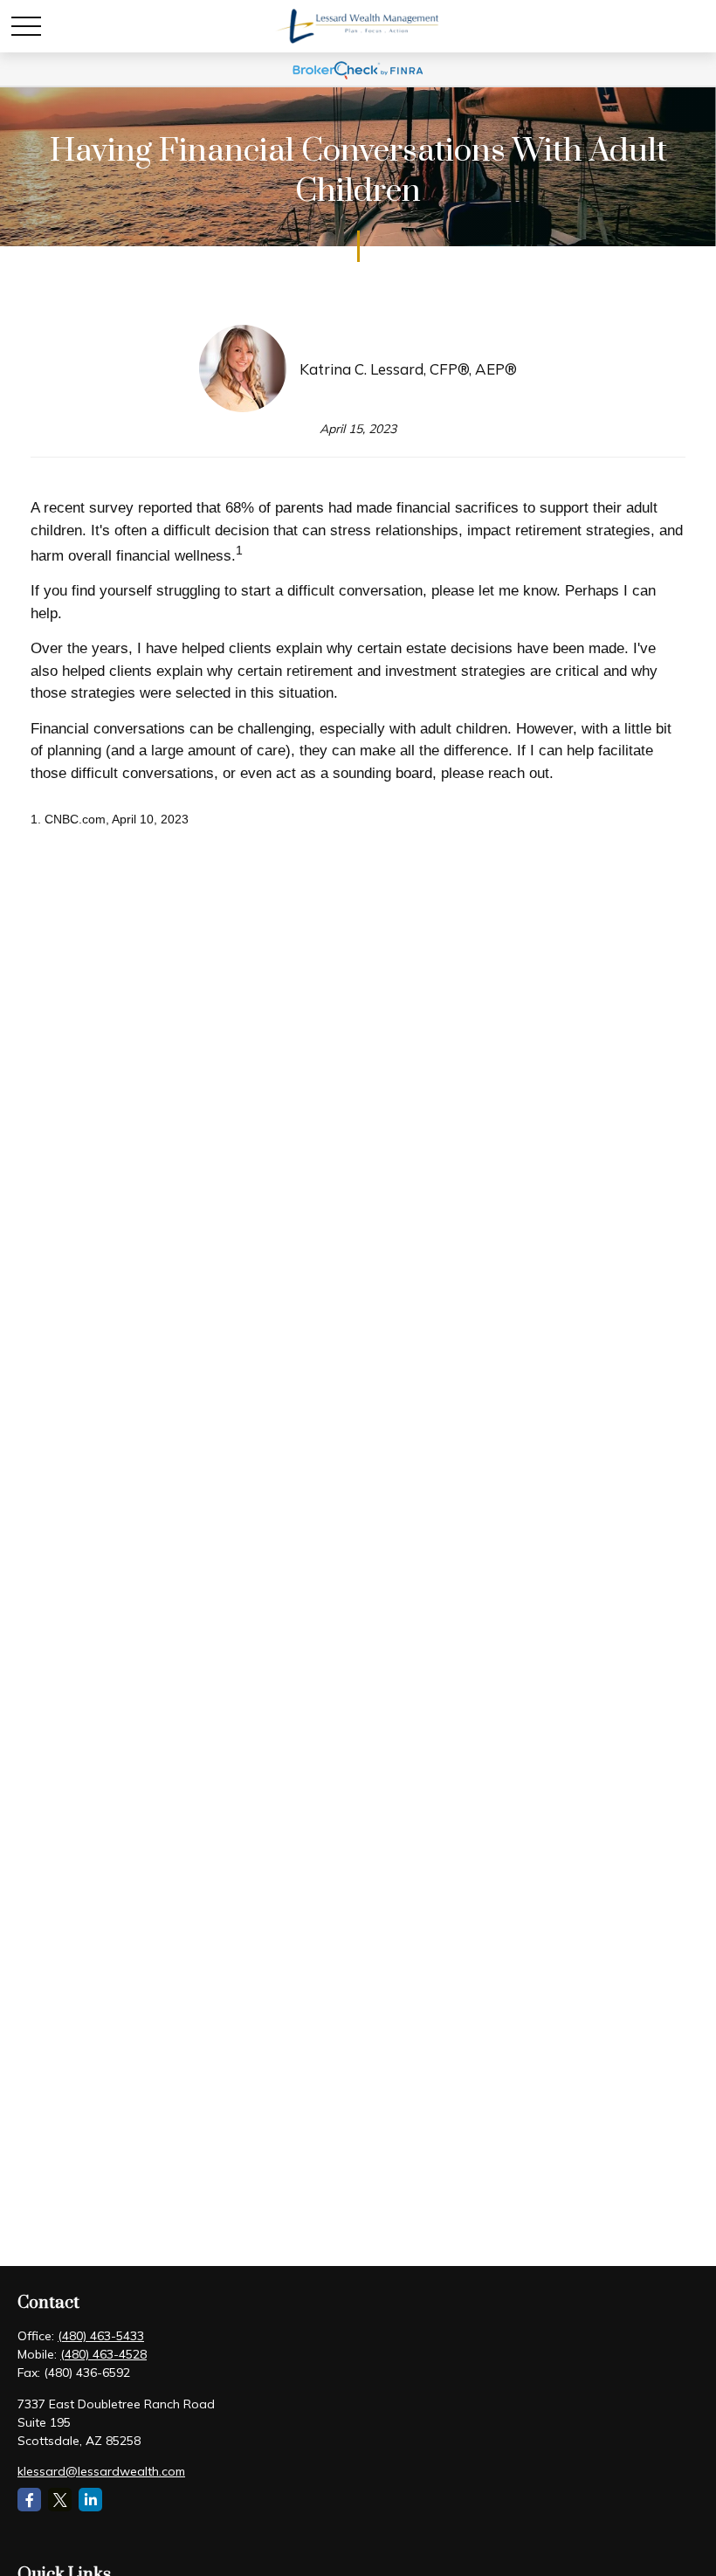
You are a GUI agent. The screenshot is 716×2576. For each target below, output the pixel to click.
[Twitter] (60, 2499)
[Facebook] (29, 2499)
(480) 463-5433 (101, 2336)
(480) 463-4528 (103, 2354)
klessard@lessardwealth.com (101, 2471)
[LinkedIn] (90, 2499)
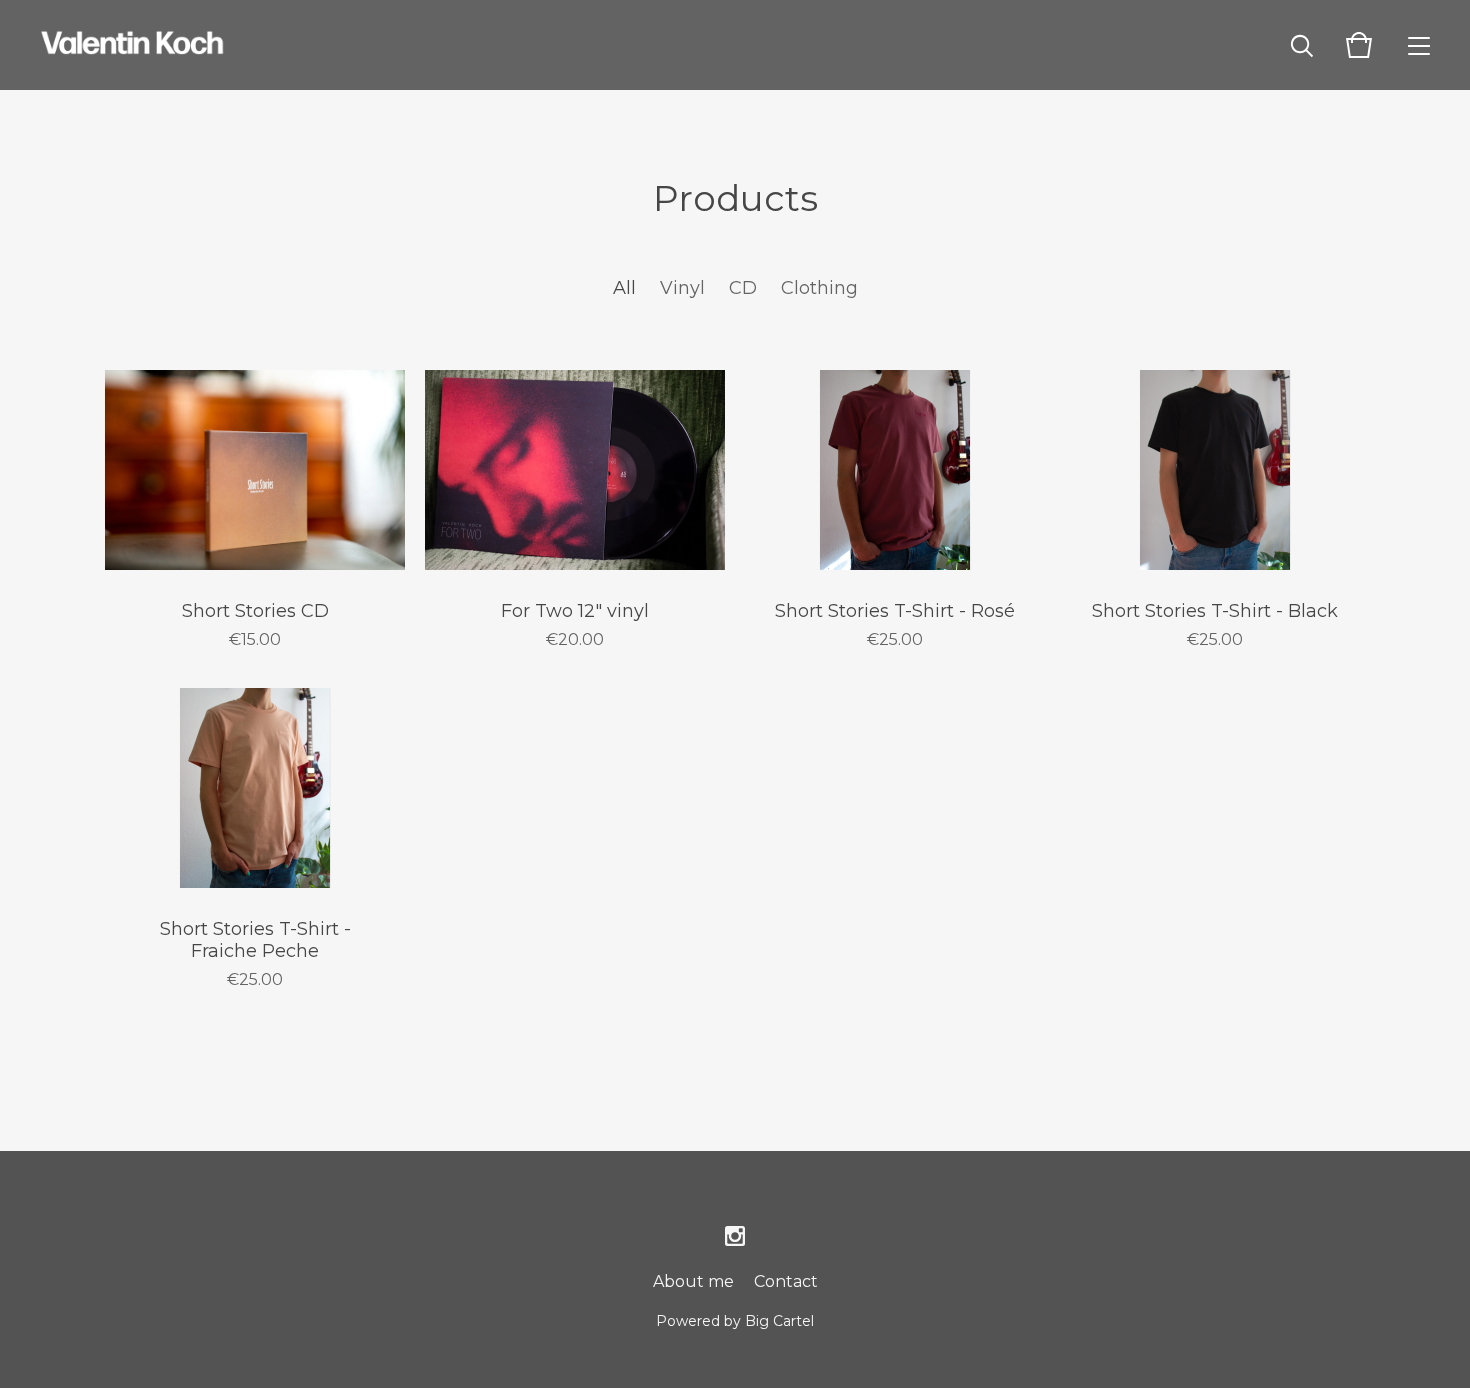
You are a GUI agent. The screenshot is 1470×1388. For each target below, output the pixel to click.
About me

______________________________

#### Instructions for the task:
Determine how many of the lines above include the word "each", then give that number and nothing else.

#### Expected answer:
2